Junior doctors working within in-patient mental health settings are often required to assess self-harm injuries and wounds sustained from unintentional accidents. Such superficial wounds are encountered frequently by trainees in surgery and emergency medicine, but less commonly by junior trainees in psychiatry. National clinical guidelines advise that all clinical staff involved in the treatment of self-harm should have appropriate training in the treatment and management of superficial uncomplicated injuries.1 However, we noted that there was no provision in our department for this kind of tailored teaching. In our methods, we describe a retrospective audit which revealed 18 episodes in 6 months where a patient was transferred to the emergency department for simple wound management. As a result, it was hypothesised that significant savings could be made by training junior doctors in psychiatry in the recognition of wounds that could be treated without transfer to the emergency department. Furthermore, this could reduce the stress and perceived stigma that patients experience when attending the emergency department for self-inflicted wounds. We identified two key interventions that could be made: first, compiling a suturing kit box to be kept available on site; and, second, providing a suturing and wound management workshop for trainees. In this paper, we describe the process of designing a workshop, compiling a kit box and evaluating the effect of this teaching programme using Kirkpatrick's Hierarchy of Learning.Reference Kirkpatrick and Kirkpatrick2

Methods

Wound management workshop design

A 1-h workshop was designed by two psychiatry trainees, a surgical trainee and a consultant in emergency medicine. This was offered to all trainees working in adult, intellectual disabilities, adolescent and elderly care psychiatry at the Royal Edinburgh Hospital (REH). It was advertised by email at the time of trainee induction, and an emphasis was placed on making the workshop accessible to all (it was run in two separate time-slots in an afternoon session reserved for trainee teaching). Our learning objectives were to: manage common wounds, safely use local anaesthetic, select an appropriate treatment for a wound, demonstrate correct handling of suture and instruments, and perform interrupted sutures. An example lesson plan is outlined in Table 1.

Table 1 The structure of our workshop, showing topics covered and the time taken

Suturing kit box design

We compiled a list of equipment required for closing wounds with either sutures or steri-strips. The equipment was stored in a portable plastic box and kept on site at REH. In order to keep track of stock, all items were photographed and displayed along with their order codes on the lid of the box (Fig. 1). We purposefully included only the equipment required for simple suturing.
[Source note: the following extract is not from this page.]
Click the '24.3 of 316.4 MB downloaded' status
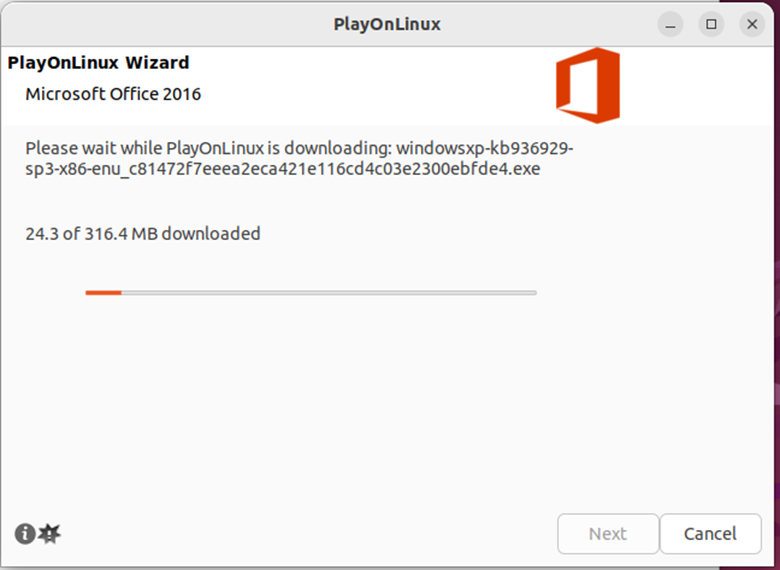Screen dimensions: 780x570 (x=143, y=234)
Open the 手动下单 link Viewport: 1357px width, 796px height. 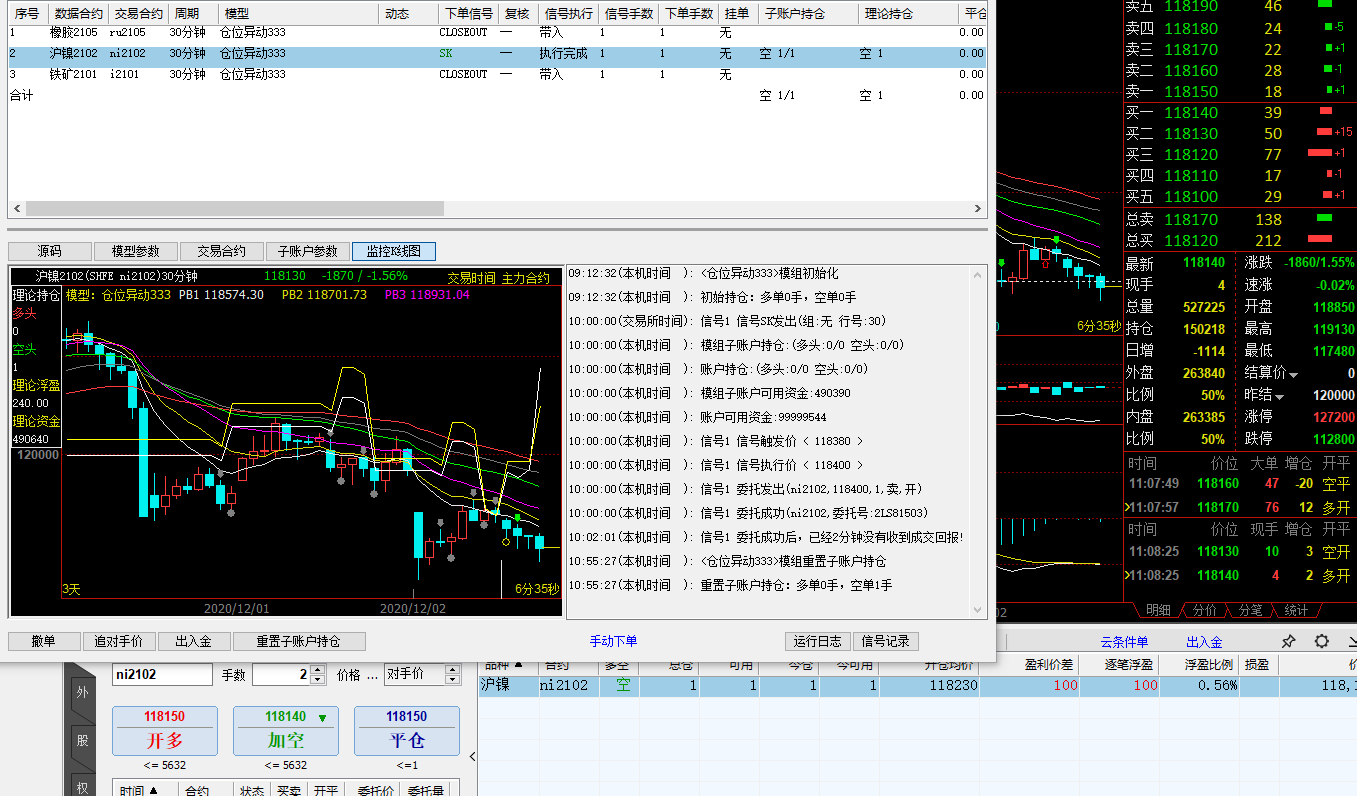tap(613, 641)
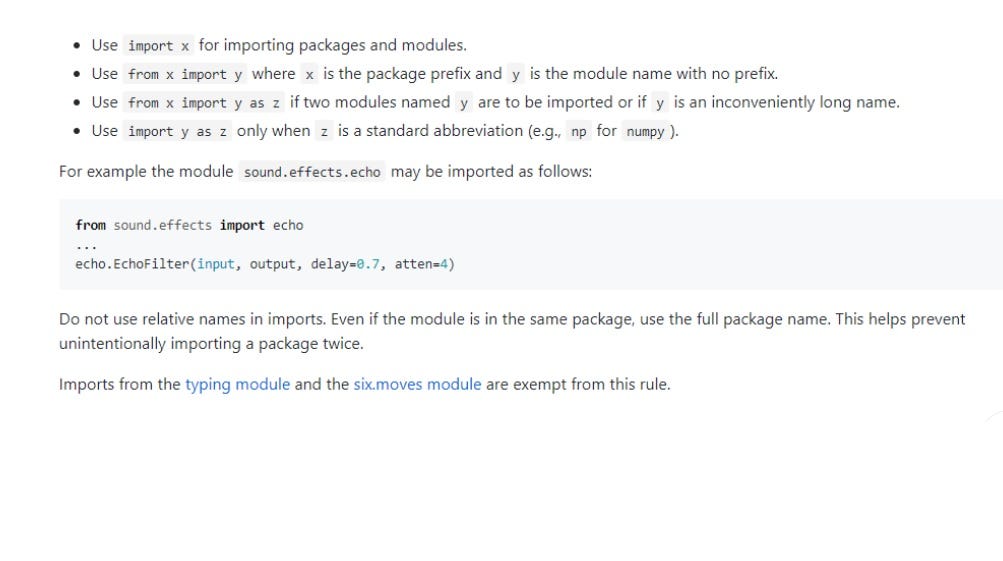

This included 3-0 or 4-0 non-absorbable suture, a basic instrument pack, a sterile dressing pack, lidocaine without adrenaline, and needles for drawing up and injecting. In choosing this limited range we hoped that trainees would not treat wounds beyond their level of competence.

Fig. 1 Suturing kit box.

Evaluation of teaching

To assess engagement in teaching (Kirkpatrick level 1), attendees completed an online questionnaire with Likert-rated statements. This was emailed to attendees 1 week following the workshop, and a certificate of attendance was provided on completion of the questionnaire. These statements were: ‘I enjoyed the wound management workshop’, ‘The content was relevant to me as a trainee’ and ‘I feel confident to suture wounds independently’.

To assess knowledge and confidence acquisition (Kirkpatrick level 2), attendees completed a questionnaire prior to and following the workshop. In this questionnaire, they viewed two images of deep wounds (e.g. wrist laceration with tendon visible and deep laceration through muscle) and two images of superficial wounds (i.e. only through skin with subcutaneous fat showing). Trainees were blinded to whether a wound was deemed superficial or deep – they had to assess it by appearance alone with no other history provided. They were asked to view the images and respond on a Likert scale to the statement ‘I could manage this wound without referral to the emergency department’. An example of the wound images used is shown in Supplementary Appendix 1, available at https://doi.org/10.1192/bjb.2018.41.

Collecting transfer data

In order to assess whether trainees displayed a behavioural change (Kirkpatrick level 3), we collected Datix (an online incident reporting system) reports from all in-patient psychiatric wards at REH. These are completed by nursing staff whenever there is a self-harm or wound incident. Datix reports were in an electronic SBAR (situation, background, assessment and recommendation) format which allowed free-text search. Incidents which mentioned ‘laceration’, ‘wound’, ‘doctor’ and ‘suture’ were identified and the individual entries reviewed. This allowed us to ascertain how many patients were treated on site with first aid or simple wound management (steri-strips, sutures and dressings).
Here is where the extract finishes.